Task description
The records that follow must be transcribed in full, without any change.

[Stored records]

________________________________________

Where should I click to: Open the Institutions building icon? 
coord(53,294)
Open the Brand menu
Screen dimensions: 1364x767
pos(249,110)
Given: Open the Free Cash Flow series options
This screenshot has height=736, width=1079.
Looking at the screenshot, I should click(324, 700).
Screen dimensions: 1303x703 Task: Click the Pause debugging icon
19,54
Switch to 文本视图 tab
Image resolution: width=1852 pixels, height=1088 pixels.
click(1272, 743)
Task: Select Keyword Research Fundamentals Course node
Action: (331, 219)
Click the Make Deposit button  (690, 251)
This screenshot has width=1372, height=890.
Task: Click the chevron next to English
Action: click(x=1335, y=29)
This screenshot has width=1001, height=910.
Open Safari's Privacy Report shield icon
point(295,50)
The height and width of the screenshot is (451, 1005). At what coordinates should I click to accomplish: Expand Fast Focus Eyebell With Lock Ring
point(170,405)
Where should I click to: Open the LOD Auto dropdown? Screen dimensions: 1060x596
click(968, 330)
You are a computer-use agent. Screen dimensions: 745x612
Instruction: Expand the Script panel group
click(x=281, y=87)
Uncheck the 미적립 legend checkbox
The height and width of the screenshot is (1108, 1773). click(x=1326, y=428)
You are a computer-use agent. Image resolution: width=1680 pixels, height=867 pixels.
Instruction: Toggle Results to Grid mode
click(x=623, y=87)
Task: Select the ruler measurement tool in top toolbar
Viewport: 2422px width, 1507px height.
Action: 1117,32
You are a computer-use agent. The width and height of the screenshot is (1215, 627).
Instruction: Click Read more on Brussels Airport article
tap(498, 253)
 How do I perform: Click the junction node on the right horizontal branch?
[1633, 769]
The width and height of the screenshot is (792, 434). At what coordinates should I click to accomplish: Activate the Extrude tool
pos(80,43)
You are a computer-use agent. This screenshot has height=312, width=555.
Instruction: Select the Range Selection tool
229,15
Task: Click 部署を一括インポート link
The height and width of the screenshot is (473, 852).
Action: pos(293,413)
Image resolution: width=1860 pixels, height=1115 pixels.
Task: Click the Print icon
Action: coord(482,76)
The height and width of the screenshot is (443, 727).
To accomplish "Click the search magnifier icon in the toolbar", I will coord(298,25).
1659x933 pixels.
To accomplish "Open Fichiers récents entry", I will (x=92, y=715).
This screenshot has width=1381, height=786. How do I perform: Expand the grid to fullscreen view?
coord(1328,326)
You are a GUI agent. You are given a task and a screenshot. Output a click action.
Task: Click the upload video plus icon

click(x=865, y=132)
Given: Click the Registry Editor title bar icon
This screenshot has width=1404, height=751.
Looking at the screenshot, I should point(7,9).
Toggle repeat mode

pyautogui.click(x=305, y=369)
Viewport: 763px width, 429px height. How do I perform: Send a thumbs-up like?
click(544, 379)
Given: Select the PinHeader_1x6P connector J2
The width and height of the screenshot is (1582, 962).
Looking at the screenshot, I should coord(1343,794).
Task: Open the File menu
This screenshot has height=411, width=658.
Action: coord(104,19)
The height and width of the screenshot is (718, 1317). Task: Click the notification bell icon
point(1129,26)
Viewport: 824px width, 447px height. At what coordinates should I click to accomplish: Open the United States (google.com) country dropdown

________________________________________

Your response
Where should I click to: Open the Institutions building icon? 
coord(53,294)
Open the Brand menu
Screen dimensions: 1364x767
pos(249,110)
Given: Open the Free Cash Flow series options
This screenshot has height=736, width=1079.
Looking at the screenshot, I should click(324, 700).
Screen dimensions: 1303x703 Task: Click the Pause debugging icon
19,54
Switch to 文本视图 tab
Image resolution: width=1852 pixels, height=1088 pixels.
click(1272, 743)
Task: Select Keyword Research Fundamentals Course node
Action: (331, 219)
Click the Make Deposit button  (690, 251)
This screenshot has width=1372, height=890.
Task: Click the chevron next to English
Action: click(x=1335, y=29)
This screenshot has width=1001, height=910.
Open Safari's Privacy Report shield icon
point(295,50)
The height and width of the screenshot is (451, 1005). At what coordinates should I click to accomplish: Expand Fast Focus Eyebell With Lock Ring
point(170,405)
Where should I click to: Open the LOD Auto dropdown? Screen dimensions: 1060x596
click(968, 330)
You are a computer-use agent. Screen dimensions: 745x612
Instruction: Expand the Script panel group
click(x=281, y=87)
Uncheck the 미적립 legend checkbox
The height and width of the screenshot is (1108, 1773). click(x=1326, y=428)
You are a computer-use agent. Image resolution: width=1680 pixels, height=867 pixels.
Instruction: Toggle Results to Grid mode
click(x=623, y=87)
Task: Select the ruler measurement tool in top toolbar
Viewport: 2422px width, 1507px height.
Action: 1117,32
You are a computer-use agent. The width and height of the screenshot is (1215, 627).
Instruction: Click Read more on Brussels Airport article
tap(498, 253)
 How do I perform: Click the junction node on the right horizontal branch?
[1633, 769]
The width and height of the screenshot is (792, 434). At what coordinates should I click to accomplish: Activate the Extrude tool
pos(80,43)
You are a computer-use agent. This screenshot has height=312, width=555.
Instruction: Select the Range Selection tool
229,15
Task: Click 部署を一括インポート link
The height and width of the screenshot is (473, 852).
Action: pos(293,413)
Image resolution: width=1860 pixels, height=1115 pixels.
Task: Click the Print icon
Action: coord(482,76)
The height and width of the screenshot is (443, 727).
To accomplish "Click the search magnifier icon in the toolbar", I will coord(298,25).
1659x933 pixels.
To accomplish "Open Fichiers récents entry", I will (x=92, y=715).
This screenshot has width=1381, height=786. How do I perform: Expand the grid to fullscreen view?
coord(1328,326)
You are a GUI agent. You are given a task and a screenshot. Output a click action.
Task: Click the upload video plus icon

click(x=865, y=132)
Given: Click the Registry Editor title bar icon
This screenshot has width=1404, height=751.
Looking at the screenshot, I should point(7,9).
Toggle repeat mode

pyautogui.click(x=305, y=369)
Viewport: 763px width, 429px height. How do I perform: Send a thumbs-up like?
click(544, 379)
Given: Select the PinHeader_1x6P connector J2
The width and height of the screenshot is (1582, 962).
Looking at the screenshot, I should coord(1343,794).
Task: Open the File menu
This screenshot has height=411, width=658.
Action: coord(104,19)
The height and width of the screenshot is (718, 1317). Task: Click the notification bell icon
point(1129,26)
Viewport: 824px width, 447px height. At what coordinates should I click to accomplish: Open the United States (google.com) country dropdown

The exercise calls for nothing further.